Thanks to Kit Baum, two new modules have been uploaded to SSC: -jnsn-
and -ovbd-.
The module -jnsn- actually comprises four related
commands, -jnsn-, -jnsni-, -jnsnw- and -ajv- These deal with so-called
Johnson curves or distributions, which is a system of transformations that
is known under several different names, and which finds use in a variety of
circumstances (forestry and fisheries management, industrial quality
control, environmental monitoring, mechanical and aerospace engineering,
clinical laboratory testing, and finance to name a few that I've run across
in the literature). The general purpose of Johnson system of
transformations is to transform a variable into another that more follows a
standard normal distribution. -jnsn-/-jnsni- (the latter an
immediate-command version of the former) fits Johnson distributions by a
method of moments (it is essentially an implementation of _Applied
Statistics_ Algorithm 99), while -jnsnw- fits Johnson distributions by
Wheeler's method of quantiles. These commands can optionally generate the
transformed variable, in addition to reporting the Johnson transformation
type and parameters. -ajv- takes a Johnson distribution type and set of
Johnson parameters as input and generates random variables that follow the
Johnson distribution, or optionally transforms a standard normal deviate
already in the dataset in memory (-generate z = invnormal(uniform())-
or -drawnorm-) into a Johnson distribution according to user-specifications.

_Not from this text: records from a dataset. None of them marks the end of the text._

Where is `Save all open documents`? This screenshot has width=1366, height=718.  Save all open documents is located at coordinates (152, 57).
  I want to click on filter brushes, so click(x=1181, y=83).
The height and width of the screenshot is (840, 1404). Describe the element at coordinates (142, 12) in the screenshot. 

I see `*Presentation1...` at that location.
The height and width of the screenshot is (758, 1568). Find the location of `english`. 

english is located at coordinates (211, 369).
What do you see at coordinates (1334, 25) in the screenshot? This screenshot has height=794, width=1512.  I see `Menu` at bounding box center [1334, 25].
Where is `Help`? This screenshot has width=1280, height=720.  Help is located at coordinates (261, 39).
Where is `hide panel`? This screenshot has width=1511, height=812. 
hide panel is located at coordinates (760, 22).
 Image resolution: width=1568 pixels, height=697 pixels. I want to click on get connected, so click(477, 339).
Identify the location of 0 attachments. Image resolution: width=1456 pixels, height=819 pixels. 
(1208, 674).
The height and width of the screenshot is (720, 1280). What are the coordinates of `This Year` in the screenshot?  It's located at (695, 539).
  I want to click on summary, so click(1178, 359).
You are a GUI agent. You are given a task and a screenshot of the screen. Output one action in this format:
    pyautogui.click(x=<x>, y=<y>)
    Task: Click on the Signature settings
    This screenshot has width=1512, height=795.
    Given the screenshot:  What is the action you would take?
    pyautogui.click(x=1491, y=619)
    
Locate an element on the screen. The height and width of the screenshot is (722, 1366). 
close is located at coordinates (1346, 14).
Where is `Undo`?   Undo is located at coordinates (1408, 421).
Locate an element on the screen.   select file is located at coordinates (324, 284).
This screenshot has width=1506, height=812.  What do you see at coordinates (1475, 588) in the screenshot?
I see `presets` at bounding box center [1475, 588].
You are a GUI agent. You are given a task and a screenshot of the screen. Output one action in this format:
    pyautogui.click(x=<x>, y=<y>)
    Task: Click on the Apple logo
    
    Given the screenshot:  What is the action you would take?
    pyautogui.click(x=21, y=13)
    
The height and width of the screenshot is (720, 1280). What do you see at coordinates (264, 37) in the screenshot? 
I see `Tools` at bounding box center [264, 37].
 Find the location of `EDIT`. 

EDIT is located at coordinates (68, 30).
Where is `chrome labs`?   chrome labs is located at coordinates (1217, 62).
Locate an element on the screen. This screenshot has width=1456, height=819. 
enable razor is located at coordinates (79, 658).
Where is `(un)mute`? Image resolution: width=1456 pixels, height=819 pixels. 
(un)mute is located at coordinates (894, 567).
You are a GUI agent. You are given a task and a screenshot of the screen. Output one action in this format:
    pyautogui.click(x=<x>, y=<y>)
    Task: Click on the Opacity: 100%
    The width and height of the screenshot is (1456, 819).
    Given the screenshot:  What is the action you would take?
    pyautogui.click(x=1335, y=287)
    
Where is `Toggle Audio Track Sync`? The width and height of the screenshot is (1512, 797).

The module -ovbd- generates correlated random binomial data and is analogous
to the official Stata command -drawnorm- for multivariate normal data. This
command uses Ridders's method of root finding, which is implemented in the
user-written command -ridder- that is called by -ovbd, and so -ridder- needs
to be installed, too (-findit ridders-). (The Ridders method, along with a
couple of other bracketing-type root-finding algorithms, is also available
in Mata in Roger Newson's package -somersd-/-cendif-/-censlope-, but that's
not called by -ovbd-.) The -ovbd- module includes an ancillary do file that
illustrates the command's use, for example, in generating binomial data that
follow an AR(1) covariance structure, which is then analyzed by -xtgee-.
Try seeing how accurately the means and covariance parameters are estimated
and inferences are made by -xtgee- under a variety of deliberate model
misspecifications.
Bug reports and suggestions for improvements for both are welcome.